• Instructions to follow: Could you please repeat the entries below word for word, with the images left out?

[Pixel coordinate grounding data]
○ ○ ○ ○
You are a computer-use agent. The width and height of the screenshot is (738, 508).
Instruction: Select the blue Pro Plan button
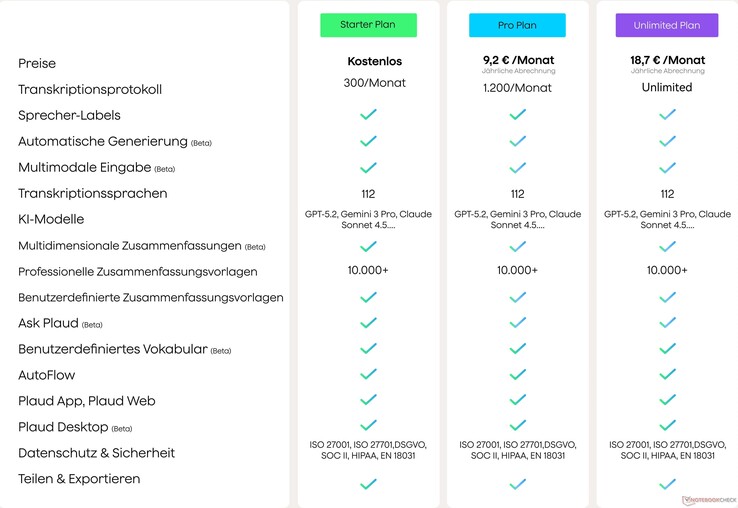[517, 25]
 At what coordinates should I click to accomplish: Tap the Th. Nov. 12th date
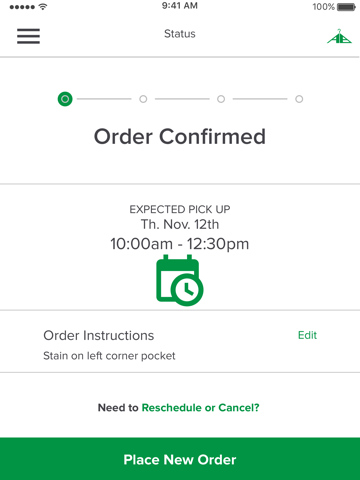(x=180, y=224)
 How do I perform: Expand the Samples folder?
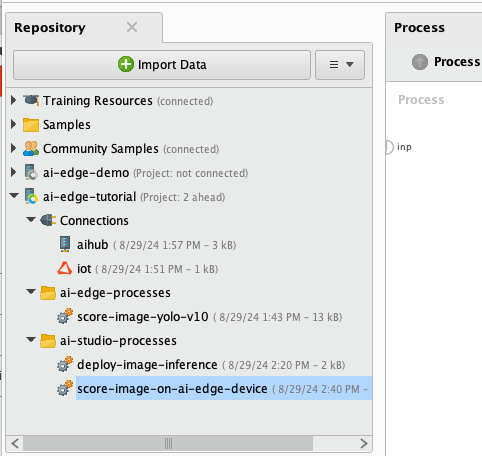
○ ○ ○ ○
• Answer:
You are a computer-use agent. The width and height of the screenshot is (738, 508).
Instruction: Select the blue Pro Plan button
[517, 25]
 At what coordinates should I click to accomplish: Tap the Th. Nov. 12th date
(x=180, y=224)
 How do I perform: Expand the Samples folder?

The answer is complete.